Kita harus menjadi pribadi yang "bebas dan bertanggung jawab" dengan apa yang kita ucapkan. Confusius (551 – 479 seb. M) memberikan pengajaran tentang kata-kata yang keluar dari bibir kita. Ajarannya, "Not to converse with a man worthy of conversation is to waste the man. To converse with a man not worthy of conversation is to waste words. The wise waste neither men or words" – Tidak berbicara dengan orang yang layak diajak berbicara berarti mensia-siakan orang. Berbicara dengan orang yang tidak layak diajak berbicara berarti mensia-siakan kata-kata. Orang bijak tidak mensia-siakan orang maupun kata-kata.
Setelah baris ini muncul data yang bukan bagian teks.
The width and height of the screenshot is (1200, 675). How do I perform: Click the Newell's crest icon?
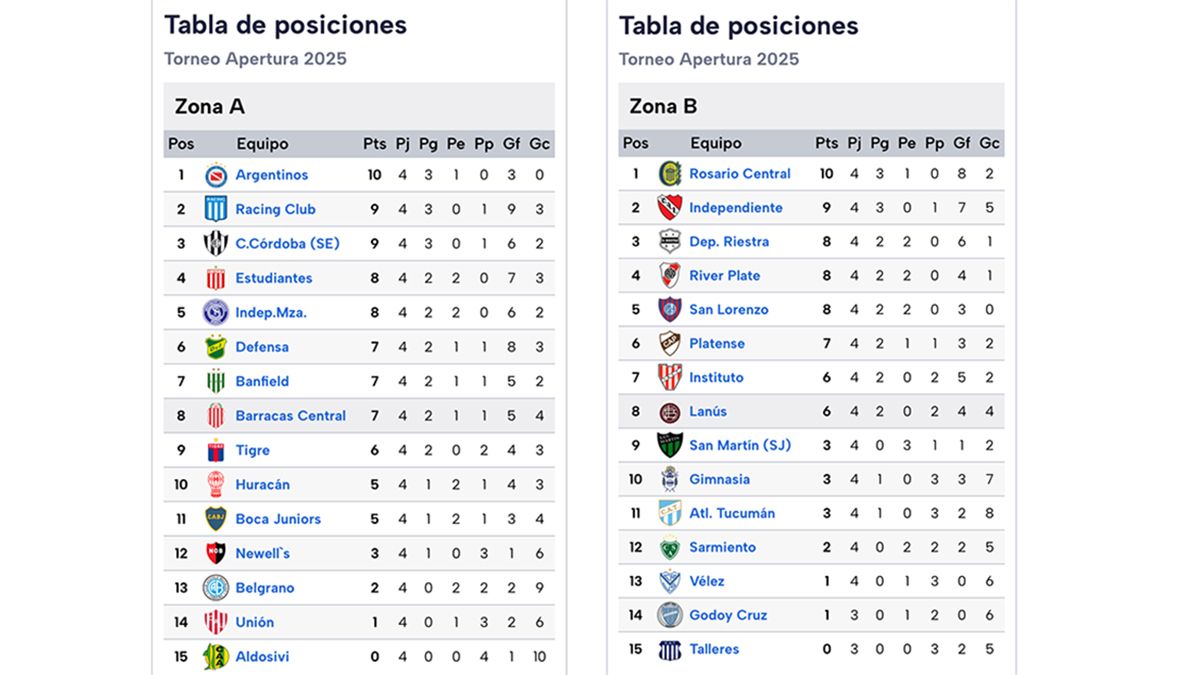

Sungguh benar, di sini kita diajak untuk menjadi orang yang "hemat" dengan kata yang kita ucapkan. Amat disayangkan jika kita menjadi orang yang mudah "obral" kata, sehingga kata-kata kita hilang percuma, karena "menguap" entah ke mana. Pepatah China menulis, "Jika kata-kata diucapkan terlalu banyak, terkadang kata-kata tersebut sudah kehilangan maknanya dan sulit dinilai bobot kebenarannya."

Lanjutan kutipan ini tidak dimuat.